A solid insurance business, momentum in international business and a sturdy financial position should continue to drive earnings. WRB primarily focuses on commercial lines, including excess and surplus lines, admitted lines and specialty personal lines. Its growth strategy encompasses operating in areas where it has a competitive advantage.
This, in turn, supports a solid balance sheet with sufficient liquidity and strong cash flows. Its strong capital position enables it to distribute wealth to shareholders via share repurchases, special dividends and dividend hikes that enhance shareholders' value.
Better pricing, expansion of international business, reserving discipline, a solid balance sheet and prudent capital management policy should help WRB maintain the streak of hiking dividends and paying special dividends.
Apart from dividends, the insurer resorts to regular share buyback as another way to enhance shareholder value. The board has increased the share repurchase authorization to 15 million shares.
WRB's Price Outperformance
Shares of WRB closed at $57.11 on Wednesday, near its 52-week high of $61.28 after gaining 35.6% in a year. WRB shares are trading well above the 50-day moving average, indicating a bullish trend.
Shares outperformed the industry, the Finance sector as well as the Zacks S&P 500 composite. Solid insurance business, strong international business and a sturdy financial position continue to drive shares.
WRB Outperforms Industry, Sector and S&P
Other Insurers Following Suit
First American Financial Corporation’s FAF board increased dividend to 53 cents per share of common stock from 52 cents. This increment represents a remarkable 2% rise over the previously declared rate. Robust operational performance, solid investment performance and strong capital management are likely to help FAF in sustaining the dividend streak.
First American enjoys a strong liquidity position to enhance operating leverage. Its strong liquidity not only mitigates balance sheet risks but also paves the way for accelerated capital deployment.
MGIC Investment Corporation’s MTG board of directors approved a 13% hike in its quarterly dividend to return more profits to stockholders. The insurer will pay out 13 cents per share compared with the previous payout of 12 cents.
The insurer distributes wealth to its shareholders via dividend increases and share buybacks. This reflects continued strong mortgage credit performance and financial results and share price valuation levels that are expected to be attractive to generate long-term value for remaining shareholders. By virtue of capital contribution, reinsurance transactions and improving cash position, MTG has significantly improved its capital position. Its strong liquidity not only mitigates balance sheet risks but also paves the way for accelerated capital deployment.

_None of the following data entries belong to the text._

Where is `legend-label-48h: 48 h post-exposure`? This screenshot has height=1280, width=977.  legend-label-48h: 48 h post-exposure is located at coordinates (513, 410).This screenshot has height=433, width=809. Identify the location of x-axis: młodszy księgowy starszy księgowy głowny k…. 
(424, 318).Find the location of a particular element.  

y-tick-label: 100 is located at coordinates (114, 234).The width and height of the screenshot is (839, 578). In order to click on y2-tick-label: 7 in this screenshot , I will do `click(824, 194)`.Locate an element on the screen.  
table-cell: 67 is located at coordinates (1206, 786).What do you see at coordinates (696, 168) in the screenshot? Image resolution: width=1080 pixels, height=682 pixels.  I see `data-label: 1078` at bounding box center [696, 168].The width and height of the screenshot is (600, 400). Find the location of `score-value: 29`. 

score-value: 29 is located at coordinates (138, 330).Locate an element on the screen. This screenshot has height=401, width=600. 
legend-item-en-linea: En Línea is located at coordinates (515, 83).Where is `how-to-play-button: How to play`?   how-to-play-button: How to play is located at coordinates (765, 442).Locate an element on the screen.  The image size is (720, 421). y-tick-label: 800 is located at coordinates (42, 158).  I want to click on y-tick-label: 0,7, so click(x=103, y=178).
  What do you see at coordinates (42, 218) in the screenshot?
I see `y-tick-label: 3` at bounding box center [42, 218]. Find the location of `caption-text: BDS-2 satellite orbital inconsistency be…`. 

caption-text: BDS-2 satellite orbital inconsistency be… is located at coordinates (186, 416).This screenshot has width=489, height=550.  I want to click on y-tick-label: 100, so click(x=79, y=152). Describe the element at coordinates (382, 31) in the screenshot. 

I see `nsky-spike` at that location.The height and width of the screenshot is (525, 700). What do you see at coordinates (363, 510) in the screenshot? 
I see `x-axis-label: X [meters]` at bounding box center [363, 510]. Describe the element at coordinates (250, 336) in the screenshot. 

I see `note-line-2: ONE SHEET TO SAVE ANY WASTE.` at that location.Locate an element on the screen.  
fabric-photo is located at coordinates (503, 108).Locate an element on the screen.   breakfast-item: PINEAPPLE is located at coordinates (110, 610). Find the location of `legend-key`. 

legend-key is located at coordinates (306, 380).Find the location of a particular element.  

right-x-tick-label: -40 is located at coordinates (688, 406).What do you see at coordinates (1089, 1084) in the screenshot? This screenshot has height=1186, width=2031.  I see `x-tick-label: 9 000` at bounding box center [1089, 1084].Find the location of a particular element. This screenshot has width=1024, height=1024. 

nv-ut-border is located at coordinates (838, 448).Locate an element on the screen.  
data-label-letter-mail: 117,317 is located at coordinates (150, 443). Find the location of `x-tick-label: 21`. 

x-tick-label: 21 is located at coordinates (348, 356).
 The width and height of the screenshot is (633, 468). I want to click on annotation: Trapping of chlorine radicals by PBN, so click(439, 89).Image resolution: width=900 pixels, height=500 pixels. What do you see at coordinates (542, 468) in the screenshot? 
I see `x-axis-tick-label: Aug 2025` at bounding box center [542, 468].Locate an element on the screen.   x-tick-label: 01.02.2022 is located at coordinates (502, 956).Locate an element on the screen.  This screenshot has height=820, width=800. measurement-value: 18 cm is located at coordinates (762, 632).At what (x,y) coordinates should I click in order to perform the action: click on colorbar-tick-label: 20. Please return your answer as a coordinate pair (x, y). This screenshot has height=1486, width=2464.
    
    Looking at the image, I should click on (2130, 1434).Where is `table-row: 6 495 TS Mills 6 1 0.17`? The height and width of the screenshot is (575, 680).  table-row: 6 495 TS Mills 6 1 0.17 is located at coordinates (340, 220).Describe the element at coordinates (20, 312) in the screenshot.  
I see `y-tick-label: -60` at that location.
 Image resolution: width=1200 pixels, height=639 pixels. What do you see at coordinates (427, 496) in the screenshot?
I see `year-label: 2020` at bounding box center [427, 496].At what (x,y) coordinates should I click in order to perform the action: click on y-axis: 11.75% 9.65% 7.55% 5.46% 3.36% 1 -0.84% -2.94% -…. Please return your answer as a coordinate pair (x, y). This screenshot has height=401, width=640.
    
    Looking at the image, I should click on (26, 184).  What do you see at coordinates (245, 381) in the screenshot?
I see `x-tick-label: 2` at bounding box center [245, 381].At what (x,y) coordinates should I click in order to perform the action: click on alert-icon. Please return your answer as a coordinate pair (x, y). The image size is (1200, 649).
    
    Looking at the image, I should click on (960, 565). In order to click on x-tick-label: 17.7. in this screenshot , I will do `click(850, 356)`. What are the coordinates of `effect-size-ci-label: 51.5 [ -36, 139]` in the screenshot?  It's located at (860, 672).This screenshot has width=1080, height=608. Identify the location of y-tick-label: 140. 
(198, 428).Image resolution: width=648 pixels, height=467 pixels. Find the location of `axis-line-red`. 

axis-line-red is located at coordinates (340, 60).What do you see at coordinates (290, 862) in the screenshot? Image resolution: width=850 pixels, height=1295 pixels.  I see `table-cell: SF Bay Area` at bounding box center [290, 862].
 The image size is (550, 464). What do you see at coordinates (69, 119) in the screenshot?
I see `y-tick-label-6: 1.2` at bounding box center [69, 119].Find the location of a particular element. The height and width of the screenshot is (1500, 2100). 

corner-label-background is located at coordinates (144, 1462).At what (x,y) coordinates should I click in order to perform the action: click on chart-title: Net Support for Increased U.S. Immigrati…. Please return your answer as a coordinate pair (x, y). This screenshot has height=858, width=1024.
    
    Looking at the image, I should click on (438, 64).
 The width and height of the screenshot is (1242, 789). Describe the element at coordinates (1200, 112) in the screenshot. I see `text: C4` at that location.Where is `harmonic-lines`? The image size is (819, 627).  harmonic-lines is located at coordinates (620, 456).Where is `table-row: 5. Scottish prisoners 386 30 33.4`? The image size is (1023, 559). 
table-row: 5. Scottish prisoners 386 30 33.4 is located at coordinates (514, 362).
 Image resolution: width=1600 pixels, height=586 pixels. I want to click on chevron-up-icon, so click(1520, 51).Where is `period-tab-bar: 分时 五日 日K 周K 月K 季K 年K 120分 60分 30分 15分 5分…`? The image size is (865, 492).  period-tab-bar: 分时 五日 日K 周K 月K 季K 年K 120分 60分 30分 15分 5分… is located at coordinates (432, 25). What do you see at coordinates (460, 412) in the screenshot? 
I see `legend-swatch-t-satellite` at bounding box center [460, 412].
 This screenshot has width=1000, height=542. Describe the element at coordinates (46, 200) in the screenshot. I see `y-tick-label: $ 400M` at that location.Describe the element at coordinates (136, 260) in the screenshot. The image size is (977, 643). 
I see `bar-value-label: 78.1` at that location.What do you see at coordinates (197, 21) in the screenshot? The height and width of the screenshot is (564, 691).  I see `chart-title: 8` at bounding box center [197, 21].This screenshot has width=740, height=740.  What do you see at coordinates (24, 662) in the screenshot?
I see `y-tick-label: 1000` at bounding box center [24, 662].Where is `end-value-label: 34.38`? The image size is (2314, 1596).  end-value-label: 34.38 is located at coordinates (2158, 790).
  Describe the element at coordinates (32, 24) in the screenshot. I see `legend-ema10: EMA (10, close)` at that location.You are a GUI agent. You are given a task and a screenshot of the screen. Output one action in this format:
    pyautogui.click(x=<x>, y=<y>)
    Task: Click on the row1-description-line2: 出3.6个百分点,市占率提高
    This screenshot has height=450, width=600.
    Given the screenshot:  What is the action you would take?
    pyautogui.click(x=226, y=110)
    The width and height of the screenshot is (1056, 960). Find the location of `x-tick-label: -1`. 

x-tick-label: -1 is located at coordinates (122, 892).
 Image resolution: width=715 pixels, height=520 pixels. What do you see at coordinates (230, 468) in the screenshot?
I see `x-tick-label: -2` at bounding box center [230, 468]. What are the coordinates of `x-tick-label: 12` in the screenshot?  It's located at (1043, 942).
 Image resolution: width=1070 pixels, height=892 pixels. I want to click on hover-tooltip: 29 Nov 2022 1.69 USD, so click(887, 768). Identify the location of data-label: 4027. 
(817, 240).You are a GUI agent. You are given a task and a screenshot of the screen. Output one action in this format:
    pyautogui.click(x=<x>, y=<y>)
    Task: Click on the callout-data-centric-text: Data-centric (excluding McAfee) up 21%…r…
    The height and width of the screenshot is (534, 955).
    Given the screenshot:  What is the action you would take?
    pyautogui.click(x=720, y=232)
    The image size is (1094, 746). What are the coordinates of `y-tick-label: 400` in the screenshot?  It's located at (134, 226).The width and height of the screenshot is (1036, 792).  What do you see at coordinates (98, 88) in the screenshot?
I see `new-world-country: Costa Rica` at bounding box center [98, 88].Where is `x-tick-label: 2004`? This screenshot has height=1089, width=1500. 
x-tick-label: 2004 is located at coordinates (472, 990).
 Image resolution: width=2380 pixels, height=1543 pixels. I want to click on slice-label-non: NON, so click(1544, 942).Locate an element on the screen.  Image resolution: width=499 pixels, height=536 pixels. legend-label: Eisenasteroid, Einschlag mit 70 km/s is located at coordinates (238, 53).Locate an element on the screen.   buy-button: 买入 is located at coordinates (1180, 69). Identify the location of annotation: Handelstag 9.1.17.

The board of directors of American Financial Group AFG has increased the regular annual dividend to $3.20 per share of common stock from $2.84, which represents a remarkable 12.7% rise over the previously declared rate.
The robust operating profitability at the P&C segment, a stellar investment performance and effective capital management support effective shareholders return. AFG expects its operations to continue to generate significant excess capital throughout the remainder of 2024, which provides ample opportunity for additional share repurchases or special dividends over the next year.